Wiley ran for office because he saw a need and noticed that there were certain aspects of this university that needed to be addressed head on.
“The typical case for ASG has been that people take the position for the potential to improve their resume to have a nice additional $200 a month,” he said.
“People say all the time that ASG gets paid to do nothing. You see that on Yik Yak or the confessions page and it hurts me to see things like that because I am very passionate about this organization, about this campus and about accomplishing things,” he said.
Wiley said he wants to change the impression that ASG members don’t accomplish anything.
“I’d like to counteract that by doing many things,” he said.
Wiley said he believes his personal experiences have helped his campaign.
“I transferred from CU-Boulder about 14 months ago. Since my time here, I have experienced living on and off campus,” he said. “I made it a point to get involved in different activities and organizations on campus. I joined the ASG and became a member of the dean’s advisor council at the HSB.”
Wiley also started CSU-Pueblo’s yoga club and is a member of the fraternity Lambda Chi Alpha.
“I experienced a lot of the different recreational facilities on campus. I also joined the accounting club and participated in some of their events, but right now ASG is my sole focus,” he said.
Wiley said that building relationships with people who have been here longer than he has and experiencing some of the same things they do has benefitted him in his campaign.
Juan Rodriguez is the candidate for vice president running alongside Wiley. Rodriguez was a senator before Wiley was and is still in the position.
“Juan is a standup guy and an expecting father so that makes him a man about to experience many more things than I have and than I am prepared to at this point,” Wiley said. “It gives him a perspective that will complement me as president and make our executive ticket that much stronger in moving forward.”
“Juan complements my personality in many ways so I think that we will be able to work well together throughout the next year and accomplish many things together. With the two of us in a discussion together, we are able to come in at different angles,” he said.
Wiley said he wants to emphasize that he is not running for president just to be the president.
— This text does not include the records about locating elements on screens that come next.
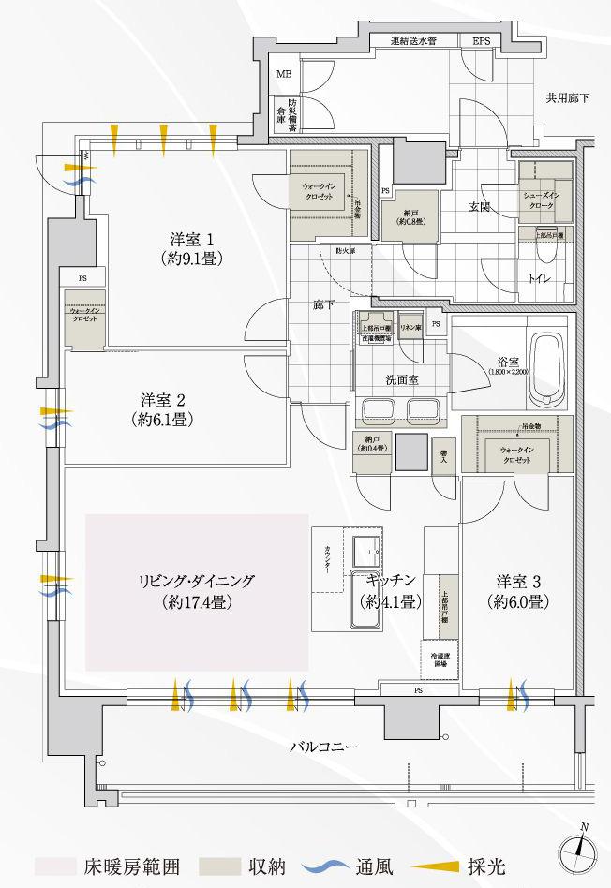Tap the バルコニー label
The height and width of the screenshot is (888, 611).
(323, 747)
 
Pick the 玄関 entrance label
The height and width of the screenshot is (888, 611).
(480, 208)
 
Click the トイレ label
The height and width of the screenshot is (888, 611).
(539, 278)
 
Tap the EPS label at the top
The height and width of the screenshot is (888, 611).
(481, 41)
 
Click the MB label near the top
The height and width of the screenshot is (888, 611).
(283, 72)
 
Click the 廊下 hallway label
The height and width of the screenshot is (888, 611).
(324, 305)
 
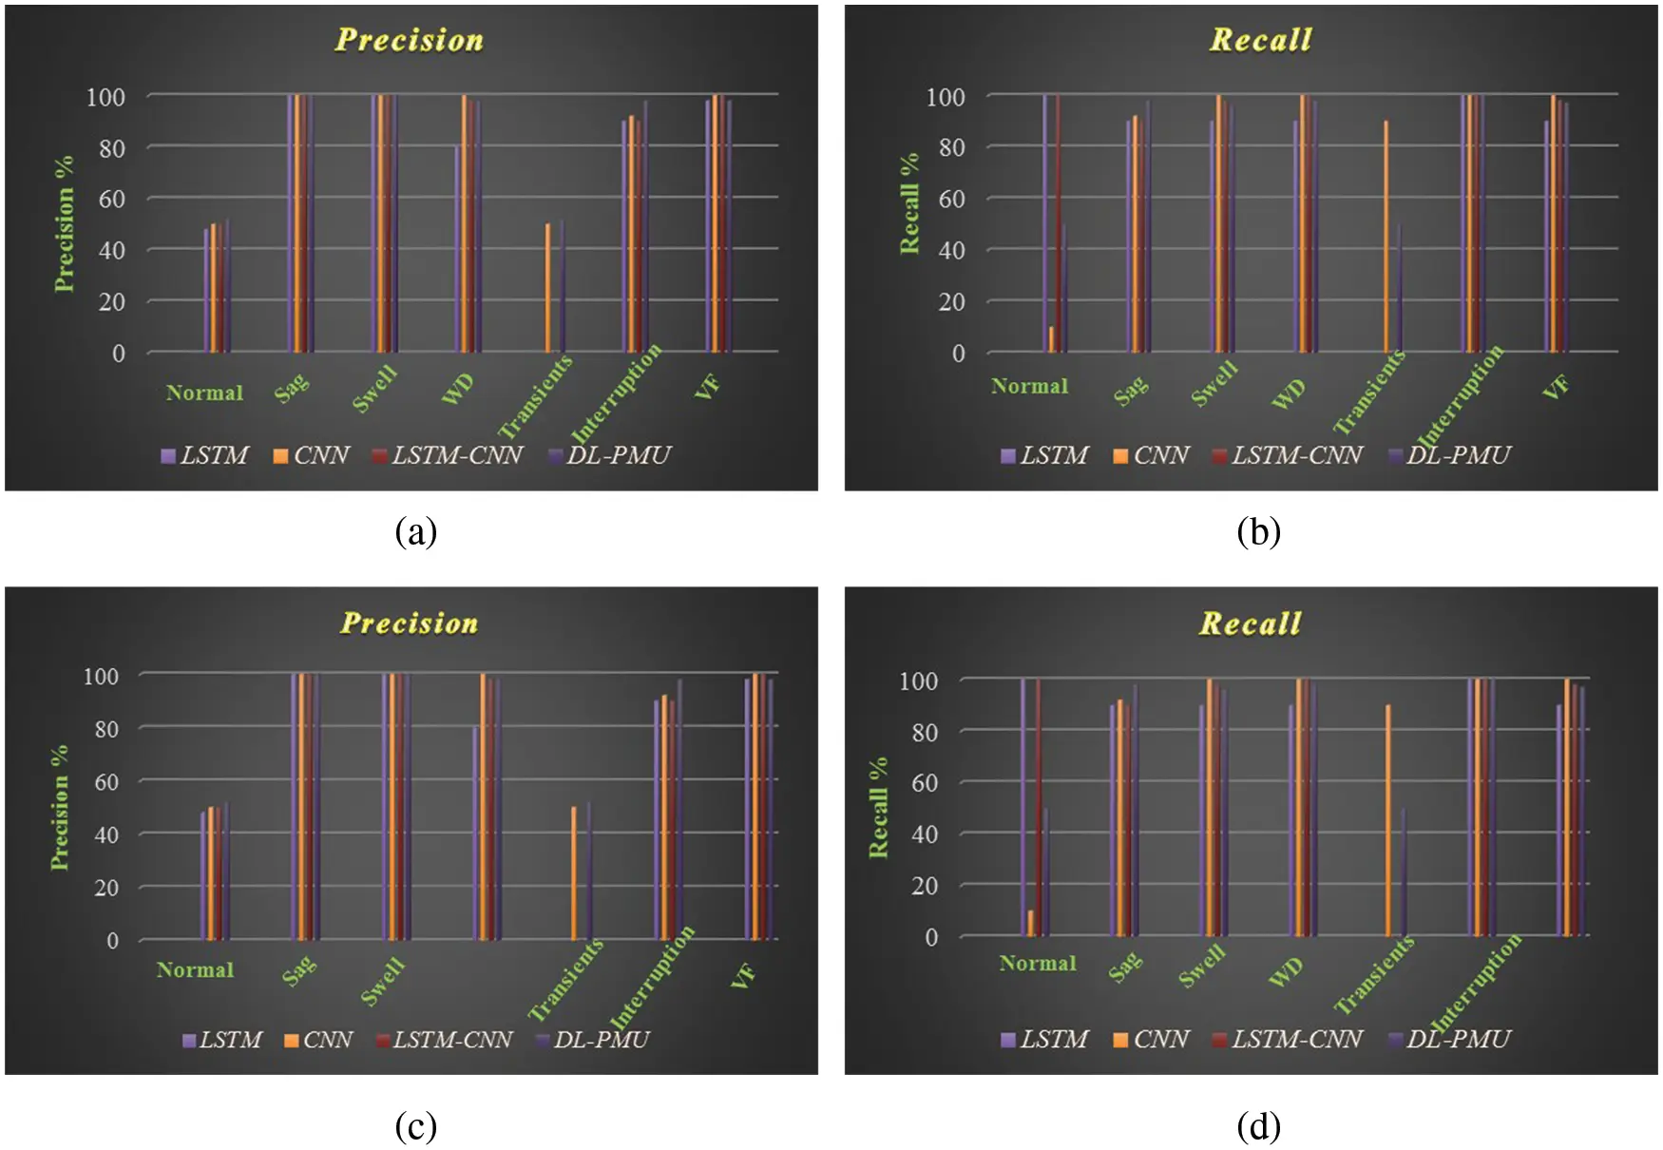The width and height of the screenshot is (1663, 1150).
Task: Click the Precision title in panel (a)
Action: [x=410, y=40]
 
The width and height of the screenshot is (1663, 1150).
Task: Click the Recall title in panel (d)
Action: [x=1250, y=623]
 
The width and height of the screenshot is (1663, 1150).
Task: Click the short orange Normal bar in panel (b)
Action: [x=1051, y=339]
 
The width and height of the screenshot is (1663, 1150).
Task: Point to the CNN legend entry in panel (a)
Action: [x=311, y=456]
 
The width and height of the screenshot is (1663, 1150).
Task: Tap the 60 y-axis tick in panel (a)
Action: [x=112, y=200]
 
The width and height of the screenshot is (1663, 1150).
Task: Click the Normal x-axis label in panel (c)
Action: [x=195, y=970]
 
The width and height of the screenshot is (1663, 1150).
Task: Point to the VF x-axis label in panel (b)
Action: [x=1555, y=387]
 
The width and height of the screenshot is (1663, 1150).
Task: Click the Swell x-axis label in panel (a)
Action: [x=374, y=389]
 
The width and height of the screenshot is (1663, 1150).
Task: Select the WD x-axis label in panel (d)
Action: [x=1286, y=971]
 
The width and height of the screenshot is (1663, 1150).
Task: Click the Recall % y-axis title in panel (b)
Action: [x=909, y=203]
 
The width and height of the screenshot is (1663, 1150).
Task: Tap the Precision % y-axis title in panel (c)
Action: [x=60, y=807]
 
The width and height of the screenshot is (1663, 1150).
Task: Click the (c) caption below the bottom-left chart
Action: [x=415, y=1126]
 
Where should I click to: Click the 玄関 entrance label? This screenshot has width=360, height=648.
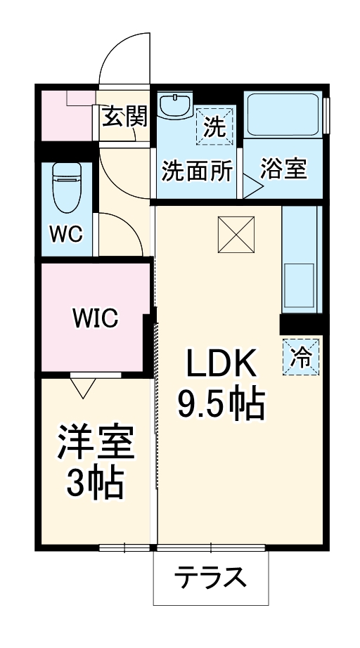coord(125,117)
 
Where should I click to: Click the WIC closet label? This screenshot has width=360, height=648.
coord(96,318)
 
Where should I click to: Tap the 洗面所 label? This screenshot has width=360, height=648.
coord(198,171)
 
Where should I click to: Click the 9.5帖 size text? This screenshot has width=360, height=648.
coord(219,406)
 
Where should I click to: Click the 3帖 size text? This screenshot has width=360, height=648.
coord(94,483)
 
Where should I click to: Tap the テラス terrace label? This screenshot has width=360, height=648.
coord(210,578)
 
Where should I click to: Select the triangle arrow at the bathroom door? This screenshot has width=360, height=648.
coord(252,186)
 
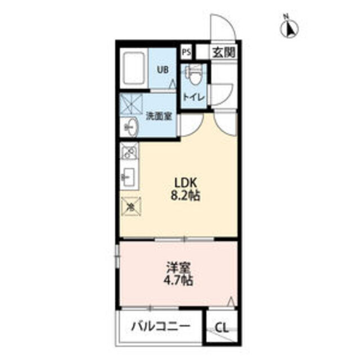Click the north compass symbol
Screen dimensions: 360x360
[x=289, y=27]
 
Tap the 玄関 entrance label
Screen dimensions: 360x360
[x=224, y=53]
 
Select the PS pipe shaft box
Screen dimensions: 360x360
[x=186, y=52]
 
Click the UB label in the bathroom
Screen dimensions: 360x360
[x=163, y=70]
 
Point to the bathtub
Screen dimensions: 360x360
[x=134, y=69]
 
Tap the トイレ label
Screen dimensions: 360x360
[x=194, y=97]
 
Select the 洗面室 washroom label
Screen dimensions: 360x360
[x=159, y=117]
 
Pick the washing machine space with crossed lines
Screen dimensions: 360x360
[x=131, y=105]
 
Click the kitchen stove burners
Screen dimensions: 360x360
[x=129, y=151]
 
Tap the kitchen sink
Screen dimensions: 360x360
[x=129, y=177]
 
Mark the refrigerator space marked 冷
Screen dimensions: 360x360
[x=131, y=206]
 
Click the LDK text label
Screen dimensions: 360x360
[x=186, y=183]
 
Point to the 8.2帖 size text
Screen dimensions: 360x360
[x=185, y=196]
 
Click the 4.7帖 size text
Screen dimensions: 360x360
[x=178, y=281]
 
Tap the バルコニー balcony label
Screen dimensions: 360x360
[x=160, y=326]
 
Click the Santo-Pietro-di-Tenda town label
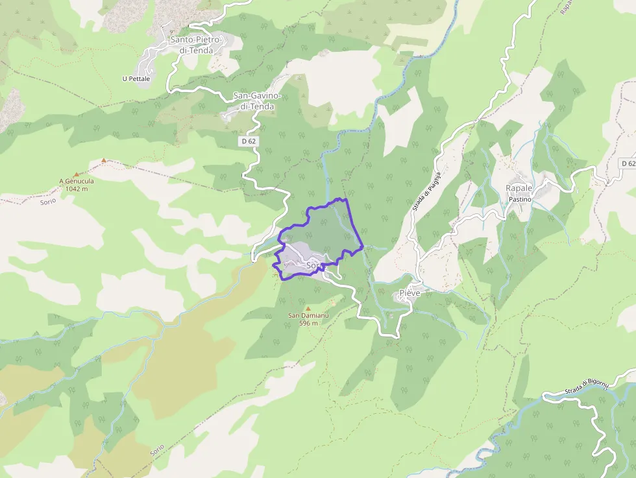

“I want to become president to handle the roles that the resident should be responsible for, and to accomplish the things that the President is expected to accomplish that many not have been fulfilled in the past,” Wiley said.
Wiley and his party want to be a strong representative voice for the student body.
“We are not interested in pursuing ideas that to many sound cool but only benefit a few students. Yes, we will take a look at everything, but we are going to select and pursue only those issues that will benefit the majority of the student body,” Wiley said.
“If we are only focused on issues that impact 10 or 15 percent of the student body, we are doing the entire school a disservice. We would be wasting our time and the student fee money. We need to be committed to improving life on campus for the majority of students. I am 100 percent committed to that,” he said.